▶ **Work to be completed**
Looking at each line of the data below, tally those that contain the word "agent" and give only the total.

++++ Extracted information ++++

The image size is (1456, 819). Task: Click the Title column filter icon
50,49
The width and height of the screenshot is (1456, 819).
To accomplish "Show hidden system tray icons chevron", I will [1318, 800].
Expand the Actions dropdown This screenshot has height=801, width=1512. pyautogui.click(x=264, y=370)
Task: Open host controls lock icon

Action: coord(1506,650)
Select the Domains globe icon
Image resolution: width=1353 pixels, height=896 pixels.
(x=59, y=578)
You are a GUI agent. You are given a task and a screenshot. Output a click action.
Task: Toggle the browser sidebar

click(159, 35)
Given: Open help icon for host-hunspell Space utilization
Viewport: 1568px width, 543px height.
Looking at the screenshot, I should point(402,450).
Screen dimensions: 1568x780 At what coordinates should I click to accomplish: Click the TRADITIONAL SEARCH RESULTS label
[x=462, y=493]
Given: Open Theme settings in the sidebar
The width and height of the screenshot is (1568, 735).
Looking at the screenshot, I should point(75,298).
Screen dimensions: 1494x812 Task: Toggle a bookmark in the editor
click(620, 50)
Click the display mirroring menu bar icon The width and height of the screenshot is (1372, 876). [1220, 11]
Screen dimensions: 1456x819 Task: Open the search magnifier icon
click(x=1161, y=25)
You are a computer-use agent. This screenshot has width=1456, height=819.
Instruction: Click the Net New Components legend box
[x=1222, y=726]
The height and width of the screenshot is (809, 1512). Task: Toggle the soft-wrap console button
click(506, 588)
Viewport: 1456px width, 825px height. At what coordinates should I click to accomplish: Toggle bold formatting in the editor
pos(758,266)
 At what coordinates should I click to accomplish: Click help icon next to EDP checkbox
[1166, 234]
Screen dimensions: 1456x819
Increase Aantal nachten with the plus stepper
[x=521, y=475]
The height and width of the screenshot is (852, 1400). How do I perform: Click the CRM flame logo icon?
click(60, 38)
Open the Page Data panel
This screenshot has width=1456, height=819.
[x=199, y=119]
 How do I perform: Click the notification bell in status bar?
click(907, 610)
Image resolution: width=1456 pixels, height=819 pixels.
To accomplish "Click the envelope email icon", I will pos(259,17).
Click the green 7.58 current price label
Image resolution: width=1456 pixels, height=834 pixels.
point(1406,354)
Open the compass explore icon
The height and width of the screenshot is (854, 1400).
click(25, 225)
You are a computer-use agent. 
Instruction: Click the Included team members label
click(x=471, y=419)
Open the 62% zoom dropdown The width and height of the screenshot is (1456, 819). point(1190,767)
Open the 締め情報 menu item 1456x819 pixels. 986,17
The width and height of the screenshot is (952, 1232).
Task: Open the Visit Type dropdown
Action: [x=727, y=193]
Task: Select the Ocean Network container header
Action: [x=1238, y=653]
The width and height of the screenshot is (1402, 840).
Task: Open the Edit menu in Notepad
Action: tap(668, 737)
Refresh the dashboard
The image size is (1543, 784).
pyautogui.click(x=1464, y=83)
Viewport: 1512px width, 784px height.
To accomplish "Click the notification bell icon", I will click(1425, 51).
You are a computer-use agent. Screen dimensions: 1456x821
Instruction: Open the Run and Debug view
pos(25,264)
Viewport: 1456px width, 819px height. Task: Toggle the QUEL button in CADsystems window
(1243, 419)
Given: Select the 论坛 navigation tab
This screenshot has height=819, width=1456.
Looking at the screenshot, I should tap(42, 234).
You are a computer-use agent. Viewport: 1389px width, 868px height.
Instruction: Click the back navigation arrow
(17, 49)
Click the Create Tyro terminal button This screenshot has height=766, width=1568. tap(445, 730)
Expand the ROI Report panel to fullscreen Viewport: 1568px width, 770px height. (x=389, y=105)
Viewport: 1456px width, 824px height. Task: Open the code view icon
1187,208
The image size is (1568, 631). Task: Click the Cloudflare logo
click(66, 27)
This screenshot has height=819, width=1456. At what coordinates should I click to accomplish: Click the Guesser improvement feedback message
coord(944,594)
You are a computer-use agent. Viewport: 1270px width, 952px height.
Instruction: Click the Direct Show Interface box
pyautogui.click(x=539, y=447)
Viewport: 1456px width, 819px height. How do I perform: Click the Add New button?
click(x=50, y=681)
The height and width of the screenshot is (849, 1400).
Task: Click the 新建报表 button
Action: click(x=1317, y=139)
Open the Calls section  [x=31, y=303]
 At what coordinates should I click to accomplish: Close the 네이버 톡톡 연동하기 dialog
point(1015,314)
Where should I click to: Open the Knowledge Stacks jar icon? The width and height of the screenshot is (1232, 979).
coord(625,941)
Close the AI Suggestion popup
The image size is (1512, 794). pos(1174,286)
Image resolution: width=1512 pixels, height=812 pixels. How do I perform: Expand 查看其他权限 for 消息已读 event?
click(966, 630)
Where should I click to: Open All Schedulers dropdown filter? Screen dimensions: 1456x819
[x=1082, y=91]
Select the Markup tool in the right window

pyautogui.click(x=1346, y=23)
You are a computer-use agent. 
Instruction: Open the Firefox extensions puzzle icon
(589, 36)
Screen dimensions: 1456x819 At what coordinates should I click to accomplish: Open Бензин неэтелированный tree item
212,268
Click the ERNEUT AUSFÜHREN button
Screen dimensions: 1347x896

++++

▶ **Output below**
7